▶ What to do
Take the material below and restate it word for word, stopping after the line in which "4 апреля пройдет" occurs.

▶ Supplied records
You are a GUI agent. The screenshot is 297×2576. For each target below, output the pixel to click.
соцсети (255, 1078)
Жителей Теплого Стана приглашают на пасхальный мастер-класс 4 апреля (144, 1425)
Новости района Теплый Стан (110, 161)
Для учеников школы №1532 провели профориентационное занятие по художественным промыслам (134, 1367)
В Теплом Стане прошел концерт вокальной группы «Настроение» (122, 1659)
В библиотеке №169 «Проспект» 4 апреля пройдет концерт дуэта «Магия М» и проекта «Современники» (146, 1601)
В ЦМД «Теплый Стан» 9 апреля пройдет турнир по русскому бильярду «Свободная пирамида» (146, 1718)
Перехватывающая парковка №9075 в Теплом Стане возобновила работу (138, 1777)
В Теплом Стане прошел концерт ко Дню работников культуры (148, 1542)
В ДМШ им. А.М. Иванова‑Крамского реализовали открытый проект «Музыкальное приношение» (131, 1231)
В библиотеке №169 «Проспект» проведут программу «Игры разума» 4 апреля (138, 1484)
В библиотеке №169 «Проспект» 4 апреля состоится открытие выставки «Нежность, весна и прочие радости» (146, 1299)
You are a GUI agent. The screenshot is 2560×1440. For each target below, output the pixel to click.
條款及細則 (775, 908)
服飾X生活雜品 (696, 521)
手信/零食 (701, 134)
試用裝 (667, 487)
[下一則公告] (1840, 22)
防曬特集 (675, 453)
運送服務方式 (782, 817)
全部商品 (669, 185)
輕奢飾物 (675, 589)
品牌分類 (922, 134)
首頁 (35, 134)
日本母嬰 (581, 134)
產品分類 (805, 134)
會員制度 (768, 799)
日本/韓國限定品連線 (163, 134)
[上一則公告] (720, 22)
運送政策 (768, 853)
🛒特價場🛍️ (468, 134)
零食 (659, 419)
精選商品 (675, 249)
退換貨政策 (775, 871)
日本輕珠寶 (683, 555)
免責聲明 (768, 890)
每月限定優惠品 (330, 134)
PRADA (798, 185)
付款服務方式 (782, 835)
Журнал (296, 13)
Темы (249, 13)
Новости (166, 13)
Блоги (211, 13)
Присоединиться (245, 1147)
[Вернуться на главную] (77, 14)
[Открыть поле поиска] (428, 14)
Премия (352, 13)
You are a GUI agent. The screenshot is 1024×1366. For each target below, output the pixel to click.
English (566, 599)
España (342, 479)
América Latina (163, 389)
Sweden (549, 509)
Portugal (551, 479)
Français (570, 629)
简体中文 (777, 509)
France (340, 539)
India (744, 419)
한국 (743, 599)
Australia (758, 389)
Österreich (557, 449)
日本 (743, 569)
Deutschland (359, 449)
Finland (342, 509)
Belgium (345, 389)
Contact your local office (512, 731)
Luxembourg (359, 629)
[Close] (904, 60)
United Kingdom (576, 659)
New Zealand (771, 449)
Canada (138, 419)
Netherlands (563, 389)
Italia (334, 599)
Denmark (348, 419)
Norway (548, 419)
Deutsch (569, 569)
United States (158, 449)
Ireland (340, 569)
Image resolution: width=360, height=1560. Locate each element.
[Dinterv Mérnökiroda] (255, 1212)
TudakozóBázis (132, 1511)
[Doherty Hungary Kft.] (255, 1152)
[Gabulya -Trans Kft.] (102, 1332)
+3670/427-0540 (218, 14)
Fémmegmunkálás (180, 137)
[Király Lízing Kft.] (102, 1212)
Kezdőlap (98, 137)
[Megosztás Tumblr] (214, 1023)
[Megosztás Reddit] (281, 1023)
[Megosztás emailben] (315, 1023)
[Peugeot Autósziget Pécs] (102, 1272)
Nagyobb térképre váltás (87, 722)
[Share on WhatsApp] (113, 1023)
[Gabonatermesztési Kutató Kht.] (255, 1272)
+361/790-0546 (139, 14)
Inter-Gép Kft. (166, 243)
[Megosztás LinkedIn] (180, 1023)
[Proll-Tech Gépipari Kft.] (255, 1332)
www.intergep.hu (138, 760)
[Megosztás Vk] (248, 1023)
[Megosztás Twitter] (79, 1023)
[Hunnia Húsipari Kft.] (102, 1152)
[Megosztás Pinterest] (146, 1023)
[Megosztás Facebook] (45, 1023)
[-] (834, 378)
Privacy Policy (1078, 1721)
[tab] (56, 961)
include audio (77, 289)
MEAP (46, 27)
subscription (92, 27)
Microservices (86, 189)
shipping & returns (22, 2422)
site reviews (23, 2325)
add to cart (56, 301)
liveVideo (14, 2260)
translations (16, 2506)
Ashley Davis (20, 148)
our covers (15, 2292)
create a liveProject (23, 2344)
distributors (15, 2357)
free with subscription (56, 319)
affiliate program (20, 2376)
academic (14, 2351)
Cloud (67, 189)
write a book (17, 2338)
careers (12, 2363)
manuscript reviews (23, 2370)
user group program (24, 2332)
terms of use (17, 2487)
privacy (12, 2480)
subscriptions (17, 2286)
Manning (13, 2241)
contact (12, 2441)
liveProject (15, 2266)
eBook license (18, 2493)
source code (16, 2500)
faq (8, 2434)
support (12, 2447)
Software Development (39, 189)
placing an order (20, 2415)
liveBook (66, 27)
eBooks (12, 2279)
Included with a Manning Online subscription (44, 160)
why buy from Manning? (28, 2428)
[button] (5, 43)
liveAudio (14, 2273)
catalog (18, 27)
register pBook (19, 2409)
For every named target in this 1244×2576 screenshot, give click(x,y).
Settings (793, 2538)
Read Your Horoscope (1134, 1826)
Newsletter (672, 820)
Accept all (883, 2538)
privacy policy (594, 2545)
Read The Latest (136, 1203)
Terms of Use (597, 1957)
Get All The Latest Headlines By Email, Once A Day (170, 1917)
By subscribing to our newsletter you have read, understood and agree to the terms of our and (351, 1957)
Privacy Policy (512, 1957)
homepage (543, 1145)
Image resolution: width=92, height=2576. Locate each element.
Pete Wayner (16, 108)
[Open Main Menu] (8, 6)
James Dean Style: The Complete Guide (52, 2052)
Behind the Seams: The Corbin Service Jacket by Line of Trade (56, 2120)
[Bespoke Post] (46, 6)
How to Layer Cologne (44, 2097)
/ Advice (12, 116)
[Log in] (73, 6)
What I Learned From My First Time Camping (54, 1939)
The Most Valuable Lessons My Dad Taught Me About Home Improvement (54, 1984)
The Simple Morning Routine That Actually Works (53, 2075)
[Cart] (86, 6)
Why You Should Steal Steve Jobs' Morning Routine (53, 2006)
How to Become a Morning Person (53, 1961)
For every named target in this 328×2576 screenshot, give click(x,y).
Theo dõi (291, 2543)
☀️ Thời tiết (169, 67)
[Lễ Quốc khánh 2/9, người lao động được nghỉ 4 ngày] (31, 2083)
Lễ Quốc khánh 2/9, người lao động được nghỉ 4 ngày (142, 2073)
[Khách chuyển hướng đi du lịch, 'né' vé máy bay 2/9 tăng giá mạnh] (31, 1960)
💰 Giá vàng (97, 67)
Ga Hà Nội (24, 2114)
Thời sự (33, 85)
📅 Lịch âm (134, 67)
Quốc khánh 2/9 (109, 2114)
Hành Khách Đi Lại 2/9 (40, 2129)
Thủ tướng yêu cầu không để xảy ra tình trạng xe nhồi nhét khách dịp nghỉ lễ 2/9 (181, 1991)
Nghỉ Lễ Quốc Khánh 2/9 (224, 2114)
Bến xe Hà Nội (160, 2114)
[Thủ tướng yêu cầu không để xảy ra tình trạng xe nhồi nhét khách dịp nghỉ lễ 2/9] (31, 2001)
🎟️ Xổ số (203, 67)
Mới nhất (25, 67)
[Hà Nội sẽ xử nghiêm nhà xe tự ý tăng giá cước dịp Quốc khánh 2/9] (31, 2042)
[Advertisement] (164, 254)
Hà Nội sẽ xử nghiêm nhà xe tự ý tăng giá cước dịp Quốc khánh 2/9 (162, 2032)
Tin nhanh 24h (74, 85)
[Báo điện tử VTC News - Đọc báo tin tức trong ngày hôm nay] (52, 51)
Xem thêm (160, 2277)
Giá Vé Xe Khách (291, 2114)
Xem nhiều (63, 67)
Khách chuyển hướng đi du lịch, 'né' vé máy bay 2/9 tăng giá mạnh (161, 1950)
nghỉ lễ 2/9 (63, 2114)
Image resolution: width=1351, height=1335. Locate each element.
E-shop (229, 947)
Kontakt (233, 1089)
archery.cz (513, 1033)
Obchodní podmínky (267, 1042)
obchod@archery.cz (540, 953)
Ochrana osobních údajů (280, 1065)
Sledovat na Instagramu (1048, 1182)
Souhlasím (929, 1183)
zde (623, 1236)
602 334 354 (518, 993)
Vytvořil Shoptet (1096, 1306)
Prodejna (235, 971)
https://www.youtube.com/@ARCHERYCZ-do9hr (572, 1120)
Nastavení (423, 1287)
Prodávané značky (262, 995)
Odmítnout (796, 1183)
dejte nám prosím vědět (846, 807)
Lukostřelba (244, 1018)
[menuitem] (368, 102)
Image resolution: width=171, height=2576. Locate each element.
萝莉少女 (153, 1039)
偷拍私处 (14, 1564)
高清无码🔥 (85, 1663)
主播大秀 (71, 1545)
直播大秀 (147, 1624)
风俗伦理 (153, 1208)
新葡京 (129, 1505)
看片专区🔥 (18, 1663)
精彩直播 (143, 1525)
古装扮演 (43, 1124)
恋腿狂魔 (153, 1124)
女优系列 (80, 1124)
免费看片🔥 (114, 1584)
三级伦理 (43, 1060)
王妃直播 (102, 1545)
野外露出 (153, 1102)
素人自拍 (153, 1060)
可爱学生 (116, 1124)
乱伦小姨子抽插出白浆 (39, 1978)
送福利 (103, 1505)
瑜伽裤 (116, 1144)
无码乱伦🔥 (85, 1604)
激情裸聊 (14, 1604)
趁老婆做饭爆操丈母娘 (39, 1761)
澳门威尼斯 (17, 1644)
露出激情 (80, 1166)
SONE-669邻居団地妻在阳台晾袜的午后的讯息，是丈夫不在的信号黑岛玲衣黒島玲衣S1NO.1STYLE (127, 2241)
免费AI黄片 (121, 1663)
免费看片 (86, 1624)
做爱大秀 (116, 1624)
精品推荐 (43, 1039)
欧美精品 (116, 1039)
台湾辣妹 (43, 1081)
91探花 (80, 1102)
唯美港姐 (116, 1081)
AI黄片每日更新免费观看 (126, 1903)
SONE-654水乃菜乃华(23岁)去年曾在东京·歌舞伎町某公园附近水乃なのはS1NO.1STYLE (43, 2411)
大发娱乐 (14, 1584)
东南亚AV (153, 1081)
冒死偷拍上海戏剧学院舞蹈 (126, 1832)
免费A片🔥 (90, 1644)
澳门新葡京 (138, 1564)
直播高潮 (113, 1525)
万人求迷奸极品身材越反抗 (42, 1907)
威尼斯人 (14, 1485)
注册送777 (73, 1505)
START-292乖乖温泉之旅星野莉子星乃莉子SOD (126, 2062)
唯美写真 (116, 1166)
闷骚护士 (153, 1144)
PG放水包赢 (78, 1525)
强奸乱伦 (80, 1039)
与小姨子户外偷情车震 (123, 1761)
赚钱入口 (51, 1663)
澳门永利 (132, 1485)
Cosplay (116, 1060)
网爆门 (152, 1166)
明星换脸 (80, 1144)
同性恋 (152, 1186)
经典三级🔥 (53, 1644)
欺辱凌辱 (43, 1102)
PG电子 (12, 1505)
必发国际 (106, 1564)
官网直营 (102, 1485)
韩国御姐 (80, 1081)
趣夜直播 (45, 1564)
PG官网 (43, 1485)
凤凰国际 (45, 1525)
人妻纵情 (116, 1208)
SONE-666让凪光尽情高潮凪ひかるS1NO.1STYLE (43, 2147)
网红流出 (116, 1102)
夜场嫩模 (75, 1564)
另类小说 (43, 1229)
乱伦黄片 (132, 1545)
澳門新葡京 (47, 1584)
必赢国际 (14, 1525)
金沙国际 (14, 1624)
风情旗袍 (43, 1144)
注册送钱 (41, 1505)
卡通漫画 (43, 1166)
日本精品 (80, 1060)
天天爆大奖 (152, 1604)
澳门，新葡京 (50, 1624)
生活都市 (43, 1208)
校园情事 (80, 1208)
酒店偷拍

▶ Output of the task
You are a GUI agent. The screenshot is 297×2576. For each target below, output the pixel to click.
соцсети (255, 1078)
Жителей Теплого Стана приглашают на пасхальный мастер-класс 4 апреля (144, 1425)
Новости района Теплый Стан (110, 161)
Для учеников школы №1532 провели профориентационное занятие по художественным промыслам (134, 1367)
В Теплом Стане прошел концерт вокальной группы «Настроение» (122, 1659)
В библиотеке №169 «Проспект» 4 апреля пройдет концерт дуэта «Магия М» и проекта «Современники» (146, 1601)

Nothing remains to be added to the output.